In terms of getting the specific kinase, that’s difficult to say how precisely we can do that because experimentally it’s very difficult to show which precise kinase is responsible for the phosphorylation. There’s fairly little data where the truth is known, so it’s difficult to benchmark.
Our guess is that of the cases where we get the class right, we’re probably getting the right specific kinase between one-third and one-half of the cases.
Are you in the process of testing this method and testing how accurate and specific you can get?
We’re working on extending the method to cover many more kinases. Also, there are a lot of predictions that we make with the existing method that are currently being followed up in the lab.
What are the applications for this method?
It helps us to dramatically speed up the pace in which you can deduce the signal transduction networks that are really run by kinases. The problem so far has been that the high-throughput methods can only identify phosphorylation sites, but they can’t tell you which kinase.
The methods for figuring out which specific kinase phosphorylates a given site are very much low-throughput methods, so you have to have a very good guess at which kinase [phosphorylated] a particular site in order to validate it. You can’t go out and systematically say, ‘OK, I’m interested in this site. Let’s try all 518 kinases,’ just because of the amount of work involved.
So by making better cases computationally at which kinases are likely to be the ones responsible, you can experimentally validate this. And of course, the more accurate predictions you have, the greater success you’re going to have in the lab.
Once you’ve achieved that, where would you take the research further?
In signal transduction, you have so-called upstream and downstream events. Upstream events, that’s the phosphorylation, so you have a kinase and a phosphorylated particular site.
The so-called downstream events involve having particular types of domains, perhaps the best known being the HS2 domain that binds to a particular site only once they have become phosphorylated.
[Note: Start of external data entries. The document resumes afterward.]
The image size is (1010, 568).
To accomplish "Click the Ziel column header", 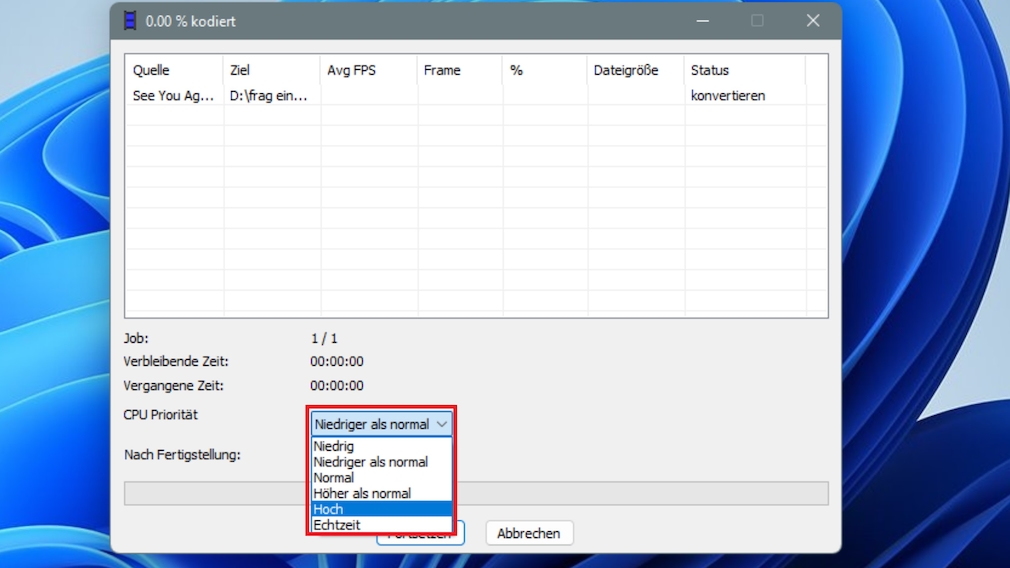I will (240, 70).
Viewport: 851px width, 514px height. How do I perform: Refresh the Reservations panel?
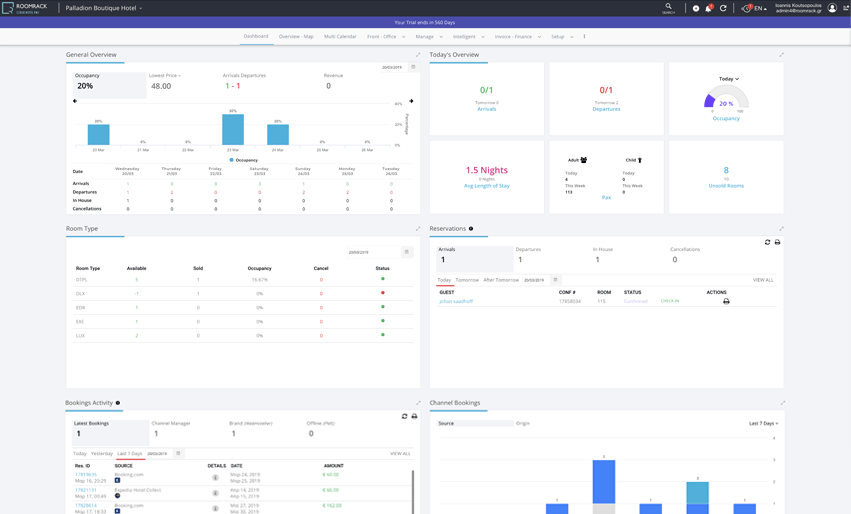(x=767, y=242)
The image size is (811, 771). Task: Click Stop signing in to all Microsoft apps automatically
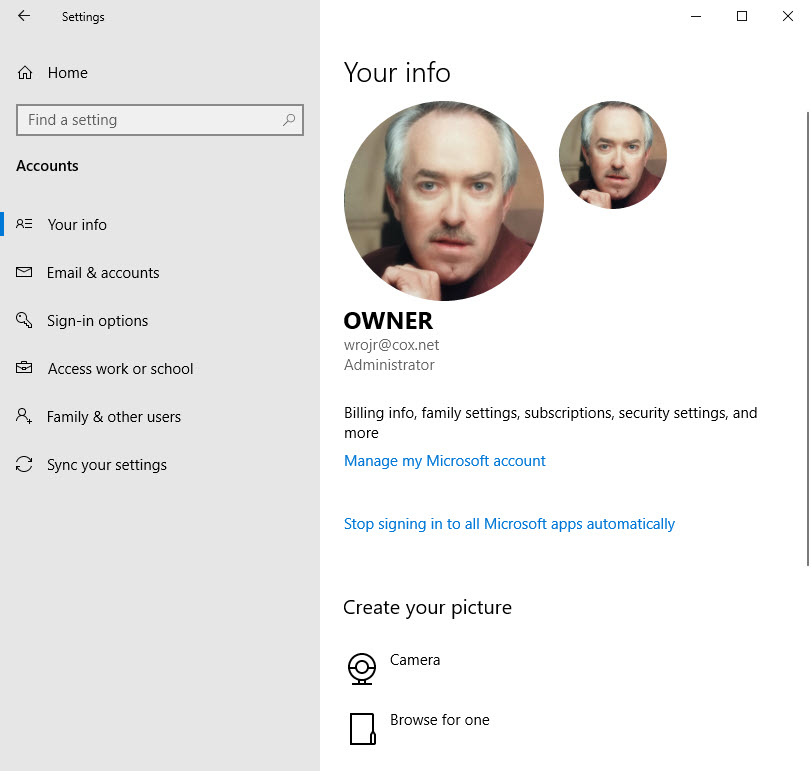click(509, 524)
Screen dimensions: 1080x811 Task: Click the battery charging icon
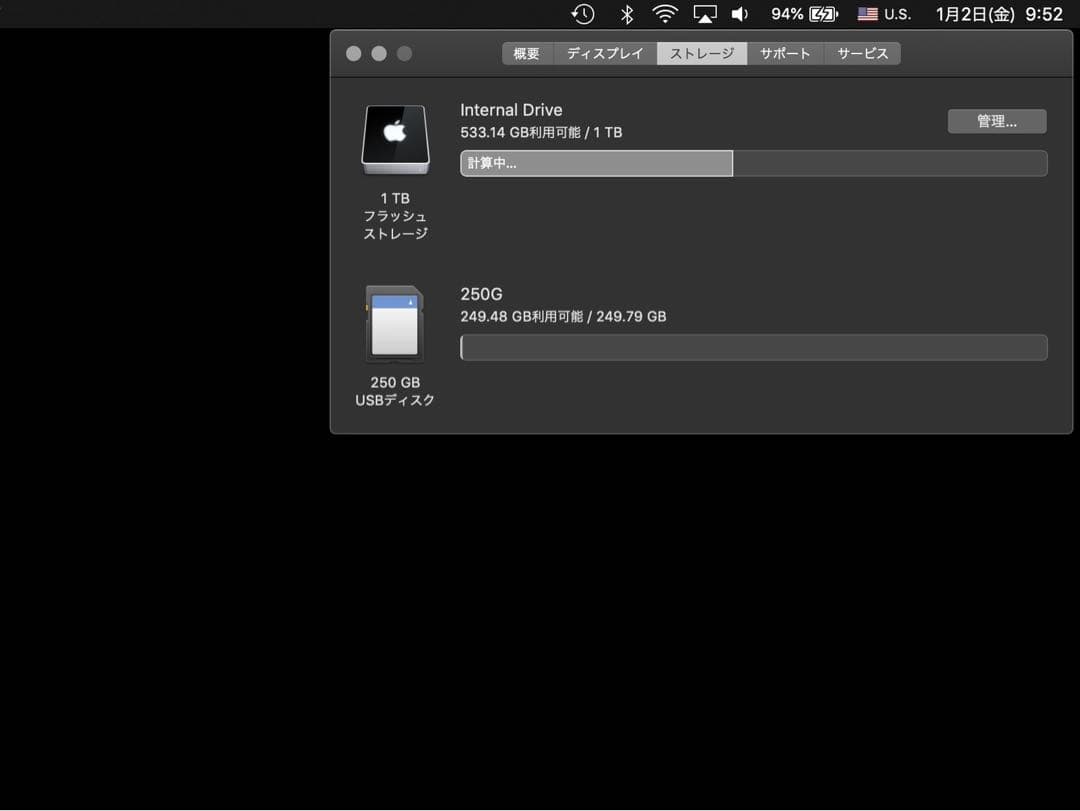(824, 14)
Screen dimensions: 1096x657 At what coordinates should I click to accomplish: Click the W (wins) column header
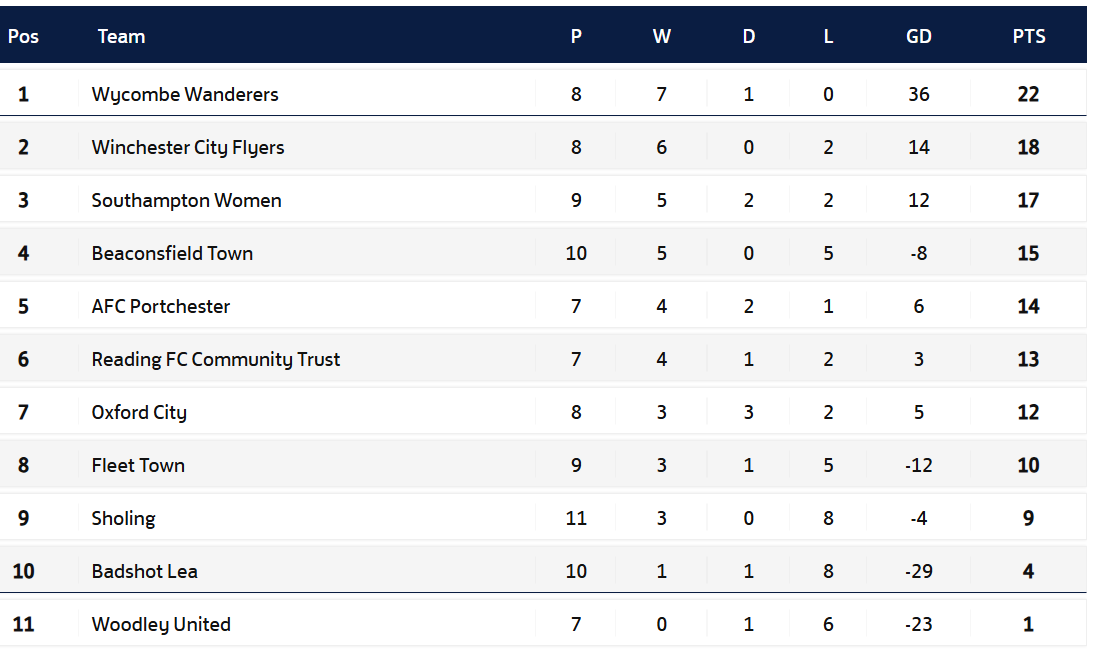coord(661,36)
You have a kinase phosphorylating a site, and subsequently another protein binds to it.
Now in principle, it should be possible to use the same strategy for predicting what’s going to happen downstream. If you have motifs for which types of sequences are recognized by different classes of HS2 domains and other phosphor-binding domains, then combine that again with the same context network, then using a very similar strategy, you should be able to deduce the downstream signaling events that would stem from the phosphorylation.
That would really allow us to determine kinase substrate networks, but actually whole signal transduction pathways because we can say, ‘When kinase A phophorylates protein B, then protein C subsequently binds to it.’